Évidemment, nous pouvons nous réjouir du fait que les gens continuent de lire, même si ces livres numériques n’ont de « livre » que le nom. Les livres se présentant sous cette forme, nous ne sommes en effet plus face à un support que l’on peut nommer « livre ». À ce sujet, Bill McCoy, directeur général de l’International Digital Publishing Forum (IPDF), préférait le terme de « texte numérique », une dénomination ne créant pas de confusion au sujet du médium que l’on connaît depuis l’invention de l’imprimerie. Parce qu’être amoureux de la lecture, c’est aussi être amoureux de la forme sur laquelle elle s’effectue. Le livre papier contribue ardemment et favorablement à la vitalité de l’écrit et à lui donner la dimension propice à son rayonnement perpétuel. Favoriser la culture numérique pour nos romans et toutes autres œuvres de nature littéraire, c’est placer une épée de Damoclès au-dessus de tout ce monde du livre, de nos librairies indépendantes aux nombreuses maisons d’édition dont regorge le Québec, en passant évidemment pas nos écrivains.

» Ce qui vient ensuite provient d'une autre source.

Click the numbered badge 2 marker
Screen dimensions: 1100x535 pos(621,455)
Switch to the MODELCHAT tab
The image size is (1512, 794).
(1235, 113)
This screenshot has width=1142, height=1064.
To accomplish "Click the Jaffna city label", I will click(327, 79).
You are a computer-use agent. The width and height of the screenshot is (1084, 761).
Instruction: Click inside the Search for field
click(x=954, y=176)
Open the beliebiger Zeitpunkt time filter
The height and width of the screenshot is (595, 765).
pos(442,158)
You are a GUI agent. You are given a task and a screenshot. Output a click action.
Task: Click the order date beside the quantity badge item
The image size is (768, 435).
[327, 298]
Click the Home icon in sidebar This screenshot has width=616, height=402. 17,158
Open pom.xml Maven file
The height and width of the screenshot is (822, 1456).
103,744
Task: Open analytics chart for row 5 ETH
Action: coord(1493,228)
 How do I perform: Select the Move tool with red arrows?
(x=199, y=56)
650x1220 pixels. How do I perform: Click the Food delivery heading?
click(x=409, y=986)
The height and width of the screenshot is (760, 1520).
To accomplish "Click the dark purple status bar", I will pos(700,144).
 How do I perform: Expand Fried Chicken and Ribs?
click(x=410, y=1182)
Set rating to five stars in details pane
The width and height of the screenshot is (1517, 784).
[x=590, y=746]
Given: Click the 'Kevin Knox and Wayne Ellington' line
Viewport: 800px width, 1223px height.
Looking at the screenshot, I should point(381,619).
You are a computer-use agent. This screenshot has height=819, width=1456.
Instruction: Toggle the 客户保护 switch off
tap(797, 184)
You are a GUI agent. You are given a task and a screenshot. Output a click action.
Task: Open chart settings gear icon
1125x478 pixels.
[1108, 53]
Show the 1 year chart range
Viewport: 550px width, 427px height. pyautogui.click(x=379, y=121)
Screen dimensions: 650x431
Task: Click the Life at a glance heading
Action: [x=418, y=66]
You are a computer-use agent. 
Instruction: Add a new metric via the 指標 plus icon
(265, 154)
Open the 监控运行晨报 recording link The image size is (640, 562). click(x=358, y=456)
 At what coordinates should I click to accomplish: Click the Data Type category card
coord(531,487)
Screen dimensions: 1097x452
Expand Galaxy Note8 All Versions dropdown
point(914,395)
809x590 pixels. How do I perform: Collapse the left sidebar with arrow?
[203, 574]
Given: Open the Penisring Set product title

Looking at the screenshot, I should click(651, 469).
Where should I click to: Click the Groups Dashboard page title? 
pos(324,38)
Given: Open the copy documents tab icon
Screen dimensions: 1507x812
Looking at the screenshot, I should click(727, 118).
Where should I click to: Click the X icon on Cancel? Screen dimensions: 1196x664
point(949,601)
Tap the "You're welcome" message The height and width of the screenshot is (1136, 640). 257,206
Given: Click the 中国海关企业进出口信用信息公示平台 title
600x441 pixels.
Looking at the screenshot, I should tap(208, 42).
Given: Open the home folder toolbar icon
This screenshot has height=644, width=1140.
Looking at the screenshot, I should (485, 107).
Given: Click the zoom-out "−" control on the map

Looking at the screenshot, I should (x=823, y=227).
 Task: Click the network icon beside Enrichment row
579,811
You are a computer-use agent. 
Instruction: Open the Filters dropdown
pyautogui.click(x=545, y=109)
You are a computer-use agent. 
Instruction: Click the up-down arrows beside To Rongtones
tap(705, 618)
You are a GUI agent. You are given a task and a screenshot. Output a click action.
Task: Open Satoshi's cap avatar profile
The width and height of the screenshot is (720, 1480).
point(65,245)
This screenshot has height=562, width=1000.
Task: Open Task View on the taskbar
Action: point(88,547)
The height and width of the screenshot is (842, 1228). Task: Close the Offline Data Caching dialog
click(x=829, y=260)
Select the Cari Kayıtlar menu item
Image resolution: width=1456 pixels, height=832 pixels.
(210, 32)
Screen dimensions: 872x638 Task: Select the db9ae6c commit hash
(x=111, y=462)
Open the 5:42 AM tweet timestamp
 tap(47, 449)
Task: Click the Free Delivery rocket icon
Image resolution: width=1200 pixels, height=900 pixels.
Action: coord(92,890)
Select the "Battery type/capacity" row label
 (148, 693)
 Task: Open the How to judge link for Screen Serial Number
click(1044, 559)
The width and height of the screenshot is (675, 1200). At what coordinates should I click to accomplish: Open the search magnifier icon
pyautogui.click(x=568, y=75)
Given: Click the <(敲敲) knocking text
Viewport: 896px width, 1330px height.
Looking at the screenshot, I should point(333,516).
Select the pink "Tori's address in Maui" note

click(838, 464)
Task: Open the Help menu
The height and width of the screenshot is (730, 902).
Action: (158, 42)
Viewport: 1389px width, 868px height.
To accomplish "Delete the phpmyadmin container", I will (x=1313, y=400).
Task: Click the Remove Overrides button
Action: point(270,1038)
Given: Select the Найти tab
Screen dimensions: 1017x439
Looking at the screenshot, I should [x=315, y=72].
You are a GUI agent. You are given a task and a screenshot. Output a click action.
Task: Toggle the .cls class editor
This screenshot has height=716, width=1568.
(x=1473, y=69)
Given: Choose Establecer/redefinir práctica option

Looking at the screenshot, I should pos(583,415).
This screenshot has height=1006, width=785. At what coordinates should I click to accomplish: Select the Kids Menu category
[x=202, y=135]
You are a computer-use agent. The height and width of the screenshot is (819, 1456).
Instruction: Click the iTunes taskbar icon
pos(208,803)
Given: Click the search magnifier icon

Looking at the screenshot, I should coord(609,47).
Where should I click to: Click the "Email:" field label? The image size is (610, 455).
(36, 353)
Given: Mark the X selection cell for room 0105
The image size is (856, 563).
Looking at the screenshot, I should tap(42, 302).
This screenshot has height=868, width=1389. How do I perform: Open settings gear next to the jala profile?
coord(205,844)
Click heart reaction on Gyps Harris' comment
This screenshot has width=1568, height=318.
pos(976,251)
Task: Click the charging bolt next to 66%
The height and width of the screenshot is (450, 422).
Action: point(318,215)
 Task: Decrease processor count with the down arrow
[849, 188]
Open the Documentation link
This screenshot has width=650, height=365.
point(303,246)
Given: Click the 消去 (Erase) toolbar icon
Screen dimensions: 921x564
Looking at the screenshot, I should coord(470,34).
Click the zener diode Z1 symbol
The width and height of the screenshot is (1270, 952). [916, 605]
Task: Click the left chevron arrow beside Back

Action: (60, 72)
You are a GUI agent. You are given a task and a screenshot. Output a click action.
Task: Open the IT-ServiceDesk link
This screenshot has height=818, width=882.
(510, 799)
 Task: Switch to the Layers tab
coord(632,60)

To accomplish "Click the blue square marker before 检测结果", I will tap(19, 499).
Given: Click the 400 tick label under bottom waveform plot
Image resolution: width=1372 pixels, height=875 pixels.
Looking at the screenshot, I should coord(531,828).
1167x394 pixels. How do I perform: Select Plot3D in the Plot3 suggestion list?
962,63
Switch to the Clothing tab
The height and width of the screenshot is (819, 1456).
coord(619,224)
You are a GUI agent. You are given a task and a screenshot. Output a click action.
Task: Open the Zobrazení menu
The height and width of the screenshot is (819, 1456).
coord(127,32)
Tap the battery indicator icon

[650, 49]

« Être amoureux de la lecture, c’est aussi être amoureux du support sur lequel elle s’effectue. Le livre papier contribue ardemment et favorablement à la vitalité de l’écrit et à lui donner la dimension propice à son rayonnement perpétuel. »
Encore une fois, à qui profite la cause? Le développement du livre numérique, au-delà de l’évolution technologique inhérente à la modernité, constitue à l’heure actuelle l’une des visées principales de ce que l’on appelle l’industrie du livre. Et c’est par l’entremise des géants du milieu, comme ce nouveau Renaud-Bray qui engloutit Archambault ou cette monstrueuse machine qu’est Amazon, que nous vient la menace. Selon les prédictions, près de 70 à 90 % de l’espace librairie aura disparu aux États-Unis dans moins de dix ans (McCoy) et nous en sommes en passe d’être dans de similaires dispositions dans la province. Depuis plusieurs années, les ventes du livre papier décroissent considérablement au profit de leur version numérique, si bien que certains aujourd’hui prédisent la mort du livre. Le plan d’action proposé par Hélène David donne un coup de pouce aux libraires, et même aux éditeurs qui vont bénéficier d’une niche supplémentaire de près de dix millions de dollars.
Pourtant, paradoxalement, le plan d’action favorise l’essor du numérique dont l’apogée sonnerait comme la mort des librairies. Certes, l’annonce a été saluée par l’Association des libraires du Québec qui voit là une aide bienvenue pour les librairies. Mais ont-ils seulement conscience du lent trépas qui les guette et qui toucherait autant le livre lui-même?
La mort promise de l’industrie du livre papier n’aura peut-être jamais lieu, espérons-le. Pourtant il faut aujourd’hui s’inquiéter des directions prises par un milieu d’affaires aux prétentions contestables et pouvant être aveuglantes pour les petits rouages de cette grande machinerie. Et cela même si aujourd’hui on acclame la redistribution des livres d’une cinquantaine d’éditeurs québécois dans les librairies Renaud-Bray. Attention au mirage!